Sunday 20 September 2009

Britain Plunged Into Ratings War

The UN Security Council is to debate an emergency motion in a special session this evening, as the bitter ratings war which has plunged Britain into crisis continues to escalate.

The BBC declared war on ITV last night at 1900 BST, with the populist veteran trouper Bruce Forsyth leading his semi-trained Strictly Scum Prancing cadres into territory occupied by ITV's hated Simon Cowell and his ZZZ Faction.

Although this is only the first skirmish, the BBC's carefully-orchestrated onslaught has already claimed 7.7 million victims, while ITV's peasant army has so far retained control of its heartlands at a human cost of 10m casualties.

The very ordinary people caught up in the midst of the conflict are begging the BBC to rethink its strategy, which has already left millions severely traumatised by the terrible choices forced upon them.

The bitter conflict has reopened the old faultlines which underpin Britain's class-based society. For decades, ITV has been popular with people with absolutely no class at all, while those who think they have a bit of class traditionally leap to the defence of the BBC.

Shocked government and insurgent leaders across Africa and Latin America were swift to issue urgent calls for the UN to send a peace-keeping force to strife-torn Britain.

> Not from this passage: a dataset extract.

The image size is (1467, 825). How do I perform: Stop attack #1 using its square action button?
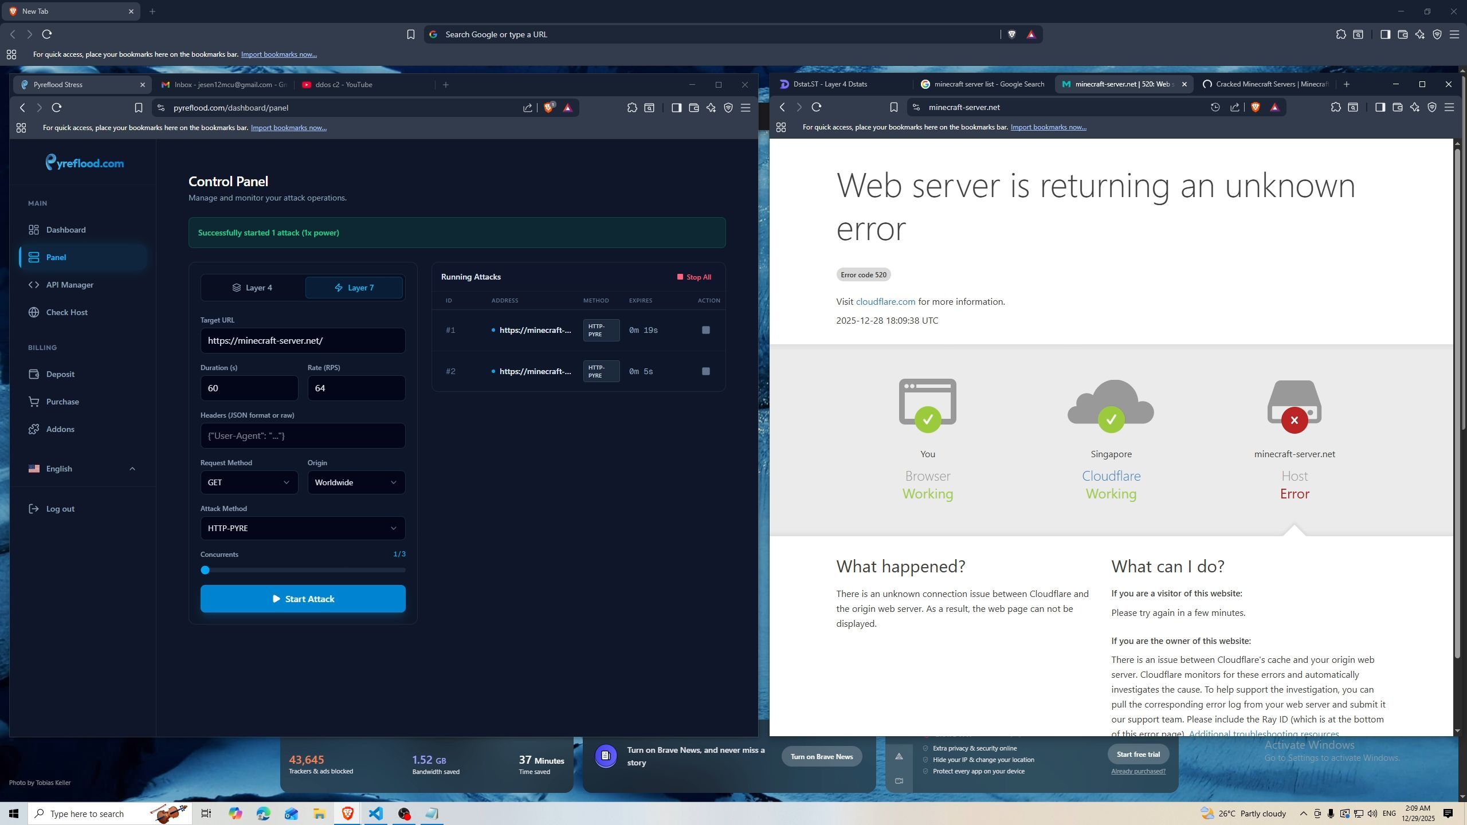(705, 330)
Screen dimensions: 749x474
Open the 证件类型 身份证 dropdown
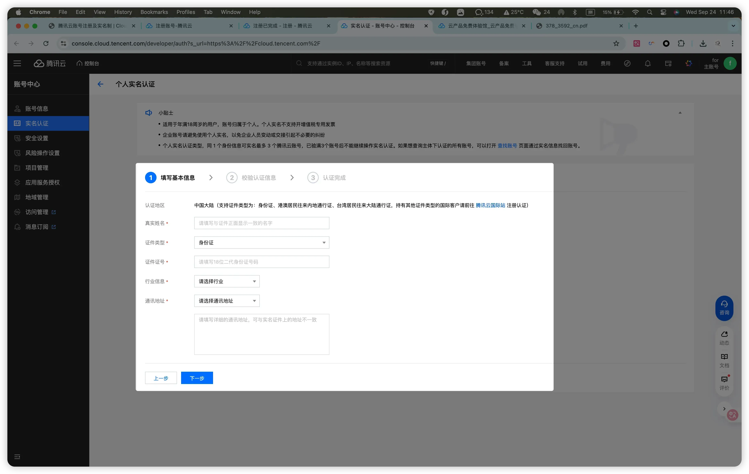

"Our petty squabbles are nothing, compared to the horrific civil war which has broken out over the airwaves of Great Britain," sobbed President Álvaro Uribe of Colombia, sitting side-by-side with deeply-moved FARC rebel leaders for the first time at an historic press conference in Cartagena.

On hearing the news Mahmoud Abbas, President of the Palestinian National Authority, immediately cancelled preparations for Tuesday's suddenly-unimportant Middle East summit to perform a symbolic dance of solidarity with Israeli Prime Minister Binyamin Netunyahu at a West Bank border checkpoint - both hoping against hope that sanity may yet prevail and bring an uneasy truce to Britain's screens.

Both camps, however, are refusing to concede ground in what promises to be the bloodiest conflict in history since BBC Parliament declared war on Prince Charles I, a very long time before media studies began.